Department of Molecular Physiology and Biophysics, Center for Human Genetics Research, Vanderbilt University School of Medicine, Nashville, Tennessee, United States of America.
PLoS One. 2011 May 11;6(5):e19586. doi: 10.1371/journal.pone.0019586.
Genome-wide association studies (GWAS) are routinely being used to examine the genetic contribution to complex human traits, such as high-density lipoprotein cholesterol (HDL-C). Although HDL-C levels are highly heritable (h(2)∼0.7), the genetic determinants identified through GWAS contribute to a small fraction of the variance in this trait. Reasons for this discrepancy may include rare variants, structural variants, gene-environment (GxE) interactions, and gene-gene (GxG) interactions. Clinical practice-based biobanks now allow investigators to address these challenges by conducting GWAS in the context of comprehensive electronic medical records (EMRs). Here we apply an EMR-based phenotyping approach, within the context of routine care, to replicate several known associations between HDL-C and previously characterized genetic variants: CETP (rs3764261, p = 1.22e-25), LIPC (rs11855284, p = 3.92e-14), LPL (rs12678919, p = 1.99e-7), and the APOA1/C3/A4/A5 locus (rs964184, p = 1.06e-5), all adjusted for age, gender, body mass index (BMI), and smoking status. By using a novel approach which censors data based on relevant co-morbidities and lipid modifying medications to construct a more rigorous HDL-C phenotype, we identified an association between HDL-C and TRIB1, a gene which previously resisted identification in studies with larger sample sizes. Through the application of additional analytical strategies incorporating biological knowledge, we further identified 11 significant GxG interaction models in our discovery cohort, 8 of which show evidence of replication in a second biobank cohort. The strongest predictive model included a pairwise interaction between LPL (which modulates the incorporation of triglyceride into HDL) and ABCA1 (which modulates the incorporation of free cholesterol into HDL). These results demonstrate that gene-gene interactions modulate complex human traits, including HDL cholesterol.

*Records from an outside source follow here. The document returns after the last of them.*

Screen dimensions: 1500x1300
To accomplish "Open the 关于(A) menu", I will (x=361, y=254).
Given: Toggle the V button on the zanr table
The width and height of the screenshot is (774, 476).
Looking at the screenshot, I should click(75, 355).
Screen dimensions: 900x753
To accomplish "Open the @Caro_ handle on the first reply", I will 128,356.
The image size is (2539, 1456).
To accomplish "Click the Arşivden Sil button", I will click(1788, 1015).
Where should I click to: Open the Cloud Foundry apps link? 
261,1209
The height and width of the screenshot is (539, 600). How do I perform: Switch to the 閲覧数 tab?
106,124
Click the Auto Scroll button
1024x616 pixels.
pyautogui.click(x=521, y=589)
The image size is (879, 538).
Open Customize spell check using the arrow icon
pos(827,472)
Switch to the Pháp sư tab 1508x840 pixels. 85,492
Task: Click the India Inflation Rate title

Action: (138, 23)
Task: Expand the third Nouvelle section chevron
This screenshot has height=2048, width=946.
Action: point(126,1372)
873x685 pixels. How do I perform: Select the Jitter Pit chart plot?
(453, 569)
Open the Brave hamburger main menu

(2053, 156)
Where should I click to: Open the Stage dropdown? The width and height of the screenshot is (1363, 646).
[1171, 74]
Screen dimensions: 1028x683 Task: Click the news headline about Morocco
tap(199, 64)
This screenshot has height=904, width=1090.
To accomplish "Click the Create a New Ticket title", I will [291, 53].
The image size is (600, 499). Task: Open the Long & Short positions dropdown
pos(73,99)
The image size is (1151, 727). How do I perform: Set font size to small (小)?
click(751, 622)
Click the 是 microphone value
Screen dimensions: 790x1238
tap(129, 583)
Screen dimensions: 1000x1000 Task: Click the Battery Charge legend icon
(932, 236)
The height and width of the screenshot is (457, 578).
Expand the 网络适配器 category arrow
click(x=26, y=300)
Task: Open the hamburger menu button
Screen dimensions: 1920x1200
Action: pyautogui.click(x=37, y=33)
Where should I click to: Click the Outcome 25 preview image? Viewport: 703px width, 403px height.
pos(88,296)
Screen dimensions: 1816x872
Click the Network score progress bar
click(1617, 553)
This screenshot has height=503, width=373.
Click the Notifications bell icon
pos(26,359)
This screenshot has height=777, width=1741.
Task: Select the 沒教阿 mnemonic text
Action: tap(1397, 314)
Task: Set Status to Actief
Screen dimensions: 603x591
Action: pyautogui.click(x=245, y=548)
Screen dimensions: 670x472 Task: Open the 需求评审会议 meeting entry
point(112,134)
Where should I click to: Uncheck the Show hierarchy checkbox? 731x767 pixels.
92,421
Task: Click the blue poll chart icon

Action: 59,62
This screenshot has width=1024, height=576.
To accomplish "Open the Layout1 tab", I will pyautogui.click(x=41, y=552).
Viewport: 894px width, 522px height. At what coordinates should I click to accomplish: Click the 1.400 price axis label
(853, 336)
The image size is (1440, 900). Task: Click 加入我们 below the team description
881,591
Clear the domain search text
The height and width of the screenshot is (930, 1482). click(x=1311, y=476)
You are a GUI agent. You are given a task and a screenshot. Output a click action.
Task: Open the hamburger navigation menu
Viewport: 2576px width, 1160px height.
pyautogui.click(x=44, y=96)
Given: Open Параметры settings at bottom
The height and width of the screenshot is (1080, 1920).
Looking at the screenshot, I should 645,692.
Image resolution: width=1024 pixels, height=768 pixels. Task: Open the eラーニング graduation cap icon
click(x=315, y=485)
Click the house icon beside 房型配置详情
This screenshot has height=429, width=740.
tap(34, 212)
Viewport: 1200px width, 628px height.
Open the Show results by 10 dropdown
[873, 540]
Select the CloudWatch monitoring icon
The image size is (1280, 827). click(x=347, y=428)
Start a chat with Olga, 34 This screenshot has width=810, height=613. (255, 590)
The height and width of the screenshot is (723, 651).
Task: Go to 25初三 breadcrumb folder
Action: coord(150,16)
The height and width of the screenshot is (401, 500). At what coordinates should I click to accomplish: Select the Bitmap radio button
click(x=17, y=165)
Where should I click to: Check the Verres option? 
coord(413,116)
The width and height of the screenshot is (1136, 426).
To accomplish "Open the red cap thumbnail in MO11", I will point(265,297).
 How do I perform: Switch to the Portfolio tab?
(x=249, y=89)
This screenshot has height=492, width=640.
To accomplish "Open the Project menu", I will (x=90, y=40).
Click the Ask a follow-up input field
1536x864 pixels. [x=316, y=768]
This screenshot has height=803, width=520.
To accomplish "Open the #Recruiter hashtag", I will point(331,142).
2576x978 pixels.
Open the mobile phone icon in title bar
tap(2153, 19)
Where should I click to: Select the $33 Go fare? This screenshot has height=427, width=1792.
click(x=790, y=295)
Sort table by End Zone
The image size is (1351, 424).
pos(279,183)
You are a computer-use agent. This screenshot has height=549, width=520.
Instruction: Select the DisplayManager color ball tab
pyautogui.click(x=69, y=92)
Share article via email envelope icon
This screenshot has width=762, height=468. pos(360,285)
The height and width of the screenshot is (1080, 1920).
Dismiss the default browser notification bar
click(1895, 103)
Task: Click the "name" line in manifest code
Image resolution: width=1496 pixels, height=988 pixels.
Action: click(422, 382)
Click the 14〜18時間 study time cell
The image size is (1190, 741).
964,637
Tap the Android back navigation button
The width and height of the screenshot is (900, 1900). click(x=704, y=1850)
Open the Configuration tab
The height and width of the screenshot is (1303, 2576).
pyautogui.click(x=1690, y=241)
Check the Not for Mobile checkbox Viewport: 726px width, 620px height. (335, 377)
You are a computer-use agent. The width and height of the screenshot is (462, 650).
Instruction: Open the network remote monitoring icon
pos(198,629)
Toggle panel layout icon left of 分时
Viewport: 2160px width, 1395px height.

全基因组关联研究(GWAS)常用于研究遗传因素对复杂人类特征(如高密度脂蛋白胆固醇(HDL-C))的贡献。尽管 HDL-C 水平具有高度遗传性(h(2)∼0.7),但通过 GWAS 鉴定的遗传决定因素仅对该特征的一小部分变异有贡献。造成这种差异的原因可能包括罕见变异、结构变异、基因-环境(GxE)相互作用和基因-基因(GxG)相互作用。临床实践为基础的生物库现在允许研究人员通过在全面的电子病历(EMR)背景下进行 GWAS 来解决这些挑战。在这里,我们应用基于 EMR 的表型分析方法,在常规护理的背景下,复制了几个先前已知的 HDL-C 与先前表征的遗传变异之间的关联:CETP(rs3764261,p=1.22e-25),LIPC(rs11855284,p=3.92e-14),LPL(rs12678919,p=1.99e-7)和 APOA1/C3/A4/A5 基因座(rs964184,p=1.06e-5),所有这些都针对年龄、性别、体重指数(BMI)和吸烟状况进行了调整。通过使用一种新的方法,根据相关合并症和脂质调节药物对数据进行 censoring,构建更严格的 HDL-C 表型,我们鉴定出 HDL-C 与 TRIB1 之间存在关联,TRIB1 是一个先前在更大样本量研究中难以识别的基因。通过应用纳入生物学知识的额外分析策略,我们在发现队列中进一步鉴定了 11 个显著的 GxG 相互作用模型,其中 8 个在第二个生物库队列中显示出复制的证据。最强的预测模型包括 LPL(调节甘油三酯向 HDL 的掺入)和 ABCA1(调节游离胆固醇向 HDL 的掺入)之间的成对相互作用。这些结果表明,基因-基因相互作用调节复杂的人类特征,包括高密度脂蛋白胆固醇。